Yesterday, despite her account of being tortured, a prosecutor ordered her detention for a further 15 days for investigation over "joining a terrorist group in achieving its goals", "disseminating false news" and "misusing social media". The prosecutor did not produce any evidence against her other than a National Security Agency investigation case file that neither she nor her lawyers were able to examine.
Amnesty believes the charges against Abdelfattah are completely unfounded.
Her case is part of a wider one that includes human rights defenders such as lawyer Mahienour el-Massry, politician Khalid Dawoud and political science professor Hassan Nefea. Like them, Abdelfattah has been questioned about her previous political activism.

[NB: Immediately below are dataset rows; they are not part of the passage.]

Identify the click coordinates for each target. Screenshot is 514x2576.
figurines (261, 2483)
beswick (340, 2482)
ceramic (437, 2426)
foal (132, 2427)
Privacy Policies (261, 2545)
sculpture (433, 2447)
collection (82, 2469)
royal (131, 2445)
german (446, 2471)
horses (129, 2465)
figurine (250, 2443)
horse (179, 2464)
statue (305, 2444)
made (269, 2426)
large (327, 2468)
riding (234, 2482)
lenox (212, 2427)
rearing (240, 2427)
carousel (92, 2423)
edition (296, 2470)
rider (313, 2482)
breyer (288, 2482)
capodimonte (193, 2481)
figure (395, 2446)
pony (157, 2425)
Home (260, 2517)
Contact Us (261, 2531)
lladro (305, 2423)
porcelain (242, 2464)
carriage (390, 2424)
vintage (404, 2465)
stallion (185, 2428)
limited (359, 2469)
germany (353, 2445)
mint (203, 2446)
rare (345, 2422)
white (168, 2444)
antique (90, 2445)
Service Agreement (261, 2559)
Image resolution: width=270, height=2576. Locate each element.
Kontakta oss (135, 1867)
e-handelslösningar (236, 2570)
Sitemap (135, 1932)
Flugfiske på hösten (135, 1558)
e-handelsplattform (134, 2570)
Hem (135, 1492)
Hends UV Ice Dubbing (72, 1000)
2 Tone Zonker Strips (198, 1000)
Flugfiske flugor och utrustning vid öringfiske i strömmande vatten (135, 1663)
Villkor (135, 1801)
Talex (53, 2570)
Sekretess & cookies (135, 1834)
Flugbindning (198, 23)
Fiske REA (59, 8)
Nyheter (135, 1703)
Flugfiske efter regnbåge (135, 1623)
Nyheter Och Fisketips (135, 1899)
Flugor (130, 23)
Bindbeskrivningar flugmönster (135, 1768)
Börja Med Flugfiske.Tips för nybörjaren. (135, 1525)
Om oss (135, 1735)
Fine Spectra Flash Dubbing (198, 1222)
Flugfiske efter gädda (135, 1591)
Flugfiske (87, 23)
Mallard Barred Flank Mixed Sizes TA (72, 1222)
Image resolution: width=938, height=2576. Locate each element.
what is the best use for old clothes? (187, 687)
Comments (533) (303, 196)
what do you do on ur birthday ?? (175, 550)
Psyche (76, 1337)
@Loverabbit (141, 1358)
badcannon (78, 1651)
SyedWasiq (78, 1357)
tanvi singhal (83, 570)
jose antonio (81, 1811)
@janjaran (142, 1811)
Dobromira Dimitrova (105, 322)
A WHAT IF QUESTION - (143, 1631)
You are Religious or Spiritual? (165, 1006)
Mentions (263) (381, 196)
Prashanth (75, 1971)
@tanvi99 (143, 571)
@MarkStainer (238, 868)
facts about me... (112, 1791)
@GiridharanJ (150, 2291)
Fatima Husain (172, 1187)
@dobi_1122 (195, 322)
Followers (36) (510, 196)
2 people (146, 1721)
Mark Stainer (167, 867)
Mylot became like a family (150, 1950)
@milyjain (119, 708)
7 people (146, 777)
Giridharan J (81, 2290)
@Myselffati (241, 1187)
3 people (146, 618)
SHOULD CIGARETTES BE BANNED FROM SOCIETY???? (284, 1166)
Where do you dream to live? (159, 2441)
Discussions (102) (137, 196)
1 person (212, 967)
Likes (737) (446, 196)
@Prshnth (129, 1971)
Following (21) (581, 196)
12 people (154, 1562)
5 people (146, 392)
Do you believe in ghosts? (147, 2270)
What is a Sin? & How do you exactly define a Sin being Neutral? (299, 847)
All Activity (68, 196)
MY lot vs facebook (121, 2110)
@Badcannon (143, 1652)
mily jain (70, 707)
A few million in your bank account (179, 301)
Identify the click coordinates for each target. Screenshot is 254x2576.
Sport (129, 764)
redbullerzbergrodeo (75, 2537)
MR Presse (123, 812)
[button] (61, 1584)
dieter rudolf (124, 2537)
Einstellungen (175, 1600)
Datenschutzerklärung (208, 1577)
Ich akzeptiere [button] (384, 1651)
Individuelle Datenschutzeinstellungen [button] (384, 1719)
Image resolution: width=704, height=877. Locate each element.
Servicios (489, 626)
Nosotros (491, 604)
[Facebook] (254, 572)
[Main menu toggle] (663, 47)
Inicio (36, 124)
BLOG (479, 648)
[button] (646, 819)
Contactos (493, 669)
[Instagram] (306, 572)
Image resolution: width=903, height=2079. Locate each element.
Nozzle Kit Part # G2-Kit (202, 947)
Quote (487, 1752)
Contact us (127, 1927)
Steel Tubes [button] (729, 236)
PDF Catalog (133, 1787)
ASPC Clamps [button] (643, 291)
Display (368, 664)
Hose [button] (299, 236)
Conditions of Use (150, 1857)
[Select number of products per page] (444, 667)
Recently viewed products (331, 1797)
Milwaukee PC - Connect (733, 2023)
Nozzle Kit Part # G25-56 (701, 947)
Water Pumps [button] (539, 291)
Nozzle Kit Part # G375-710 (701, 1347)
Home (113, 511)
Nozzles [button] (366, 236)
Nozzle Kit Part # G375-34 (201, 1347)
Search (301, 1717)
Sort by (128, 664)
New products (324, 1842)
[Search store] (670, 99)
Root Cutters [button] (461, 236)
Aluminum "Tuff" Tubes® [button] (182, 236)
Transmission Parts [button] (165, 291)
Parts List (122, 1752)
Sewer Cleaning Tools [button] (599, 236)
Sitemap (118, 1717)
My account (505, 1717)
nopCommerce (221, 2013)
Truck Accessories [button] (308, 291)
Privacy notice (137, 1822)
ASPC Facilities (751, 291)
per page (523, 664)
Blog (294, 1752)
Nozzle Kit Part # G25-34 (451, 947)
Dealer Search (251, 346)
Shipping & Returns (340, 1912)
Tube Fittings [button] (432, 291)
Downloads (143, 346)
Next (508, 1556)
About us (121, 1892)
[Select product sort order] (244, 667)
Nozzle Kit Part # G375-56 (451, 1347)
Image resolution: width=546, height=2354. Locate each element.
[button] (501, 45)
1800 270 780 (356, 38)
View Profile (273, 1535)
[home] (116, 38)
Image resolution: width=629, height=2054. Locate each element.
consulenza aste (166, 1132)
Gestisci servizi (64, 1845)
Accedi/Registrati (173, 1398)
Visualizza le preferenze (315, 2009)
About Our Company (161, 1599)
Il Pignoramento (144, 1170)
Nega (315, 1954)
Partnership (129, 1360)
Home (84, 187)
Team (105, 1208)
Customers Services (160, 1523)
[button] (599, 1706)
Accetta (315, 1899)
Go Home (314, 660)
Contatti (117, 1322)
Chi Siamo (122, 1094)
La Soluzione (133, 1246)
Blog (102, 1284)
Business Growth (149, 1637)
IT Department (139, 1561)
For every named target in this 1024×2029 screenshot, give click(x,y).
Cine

Abdelfattah is one of a series of prominent human rights defenders to have been rounded up since the country's 20 September protests. In 2015, she was among the first human rights defenders in Egypt to face a travel ban, when she was prevented from boarding a plane at Cairo airport and told there was a travel ban decision against her in relation to an NGO foreign funding case known as "case 173".
Najia Bounaim, Amnesty International's North Africa Campaigns Director, said:
"Esraa Abdelfattah's appalling treatment sends a clear message to the international community that Egyptian authorities will stop at nothing to terrorise perceived dissidents into silence.
"The manner of her arrest - being abducted by plain-clothed officers and taken away in a van in public - marks an alarming new trend in the way Egyptian authorities target human rights defenders.
"Esraa Abdelfattah has been targeted on spurious grounds and is being arbitrarily detained for her work defending human rights. She should be immediately and unconditionally released."